I was similarly amused when a friend told me one of her jobs as an assistant in her office, a hedge fund, was to order scented candles for the boss. His favourite, she told me, were the candles that ‘smelt like the floorboards of Versailles.’ I laughed at this back then. ‘Candles that smell of the floorboards of Versailles,’ I chuckled to myself, assuming she must have been exaggerating. ‘They’ll be making candles that smell of prosecco next!’
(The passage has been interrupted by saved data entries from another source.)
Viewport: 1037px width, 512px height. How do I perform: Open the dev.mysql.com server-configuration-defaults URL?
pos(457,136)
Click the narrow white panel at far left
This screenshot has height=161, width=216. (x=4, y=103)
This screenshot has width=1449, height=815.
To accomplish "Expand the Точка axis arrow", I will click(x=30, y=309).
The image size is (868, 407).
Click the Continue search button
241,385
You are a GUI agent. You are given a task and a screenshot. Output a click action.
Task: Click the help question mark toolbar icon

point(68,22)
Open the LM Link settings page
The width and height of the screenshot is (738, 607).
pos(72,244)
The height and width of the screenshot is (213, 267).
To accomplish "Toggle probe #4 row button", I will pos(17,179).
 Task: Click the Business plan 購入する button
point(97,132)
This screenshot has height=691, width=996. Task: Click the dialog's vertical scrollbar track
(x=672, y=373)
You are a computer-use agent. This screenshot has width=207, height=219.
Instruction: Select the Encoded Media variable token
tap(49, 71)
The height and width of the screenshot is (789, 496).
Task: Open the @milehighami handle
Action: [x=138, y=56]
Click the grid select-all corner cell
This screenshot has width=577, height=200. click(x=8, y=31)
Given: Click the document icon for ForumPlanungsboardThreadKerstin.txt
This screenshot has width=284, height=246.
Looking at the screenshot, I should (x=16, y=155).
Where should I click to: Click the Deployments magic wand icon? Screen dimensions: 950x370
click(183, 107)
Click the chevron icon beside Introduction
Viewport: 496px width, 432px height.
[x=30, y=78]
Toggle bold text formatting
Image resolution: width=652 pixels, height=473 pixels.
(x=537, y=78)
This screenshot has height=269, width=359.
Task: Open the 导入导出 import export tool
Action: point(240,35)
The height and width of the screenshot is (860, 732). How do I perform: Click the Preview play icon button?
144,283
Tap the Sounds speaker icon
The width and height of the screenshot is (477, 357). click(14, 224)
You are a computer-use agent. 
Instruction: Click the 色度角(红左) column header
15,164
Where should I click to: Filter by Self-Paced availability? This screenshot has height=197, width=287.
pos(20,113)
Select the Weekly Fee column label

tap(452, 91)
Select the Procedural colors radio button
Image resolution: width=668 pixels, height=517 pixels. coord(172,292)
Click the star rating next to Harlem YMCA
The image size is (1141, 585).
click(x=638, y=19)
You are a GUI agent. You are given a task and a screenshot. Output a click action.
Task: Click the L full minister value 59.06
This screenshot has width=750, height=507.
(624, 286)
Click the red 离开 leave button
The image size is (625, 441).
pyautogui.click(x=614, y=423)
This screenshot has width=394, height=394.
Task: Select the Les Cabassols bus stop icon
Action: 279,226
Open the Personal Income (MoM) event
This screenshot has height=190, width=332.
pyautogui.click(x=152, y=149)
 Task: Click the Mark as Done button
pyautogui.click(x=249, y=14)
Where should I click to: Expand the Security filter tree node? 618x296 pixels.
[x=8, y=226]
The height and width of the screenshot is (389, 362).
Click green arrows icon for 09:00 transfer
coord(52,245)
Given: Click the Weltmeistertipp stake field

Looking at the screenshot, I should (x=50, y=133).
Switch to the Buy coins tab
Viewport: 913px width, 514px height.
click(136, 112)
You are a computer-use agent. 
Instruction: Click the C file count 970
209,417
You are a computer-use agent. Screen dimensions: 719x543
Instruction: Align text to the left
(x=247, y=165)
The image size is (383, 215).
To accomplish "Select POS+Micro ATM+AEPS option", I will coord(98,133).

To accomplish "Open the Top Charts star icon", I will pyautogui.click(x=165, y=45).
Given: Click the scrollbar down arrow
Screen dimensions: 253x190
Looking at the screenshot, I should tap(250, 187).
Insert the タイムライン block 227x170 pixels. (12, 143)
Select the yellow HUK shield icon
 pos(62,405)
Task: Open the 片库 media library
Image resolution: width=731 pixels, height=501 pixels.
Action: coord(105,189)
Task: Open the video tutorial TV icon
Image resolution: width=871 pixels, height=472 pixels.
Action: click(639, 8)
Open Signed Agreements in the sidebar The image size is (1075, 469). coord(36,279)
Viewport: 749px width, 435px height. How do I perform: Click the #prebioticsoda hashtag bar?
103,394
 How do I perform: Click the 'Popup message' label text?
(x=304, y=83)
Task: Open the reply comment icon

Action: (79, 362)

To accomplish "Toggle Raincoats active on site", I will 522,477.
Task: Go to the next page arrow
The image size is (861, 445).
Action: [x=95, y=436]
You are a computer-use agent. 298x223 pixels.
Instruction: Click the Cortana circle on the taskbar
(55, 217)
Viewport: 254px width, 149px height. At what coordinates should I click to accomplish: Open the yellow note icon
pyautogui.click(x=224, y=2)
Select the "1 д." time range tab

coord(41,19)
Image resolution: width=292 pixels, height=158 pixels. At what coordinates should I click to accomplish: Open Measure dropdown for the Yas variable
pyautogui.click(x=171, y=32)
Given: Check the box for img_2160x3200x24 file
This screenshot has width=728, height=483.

But I’ve just googled it and you can indeed buy candles that smell like the creaking floorboards of Versailles. Look, here is a description of the very candle – it apparently incorporates ‘the fragrance of the Mirror Gallery and the vast wooden floor of the Château de Versailles, vapours of wax, candelabras and palace. This kingly and solar perfume blends a green and wooded wake of coniferous trees to the sumptuous dizziness of incense with a light ray of citrus.’

You what mate?

‘Fragrance notes’ of this £70 candle include ‘green leaves, eucalyptus, orange, fir’s bark, cedar and incense.’ Nurse, bring me my Nurofen! The guillotine was presumably a welcome relief for Louis XVI if he was inhaling that lot every day.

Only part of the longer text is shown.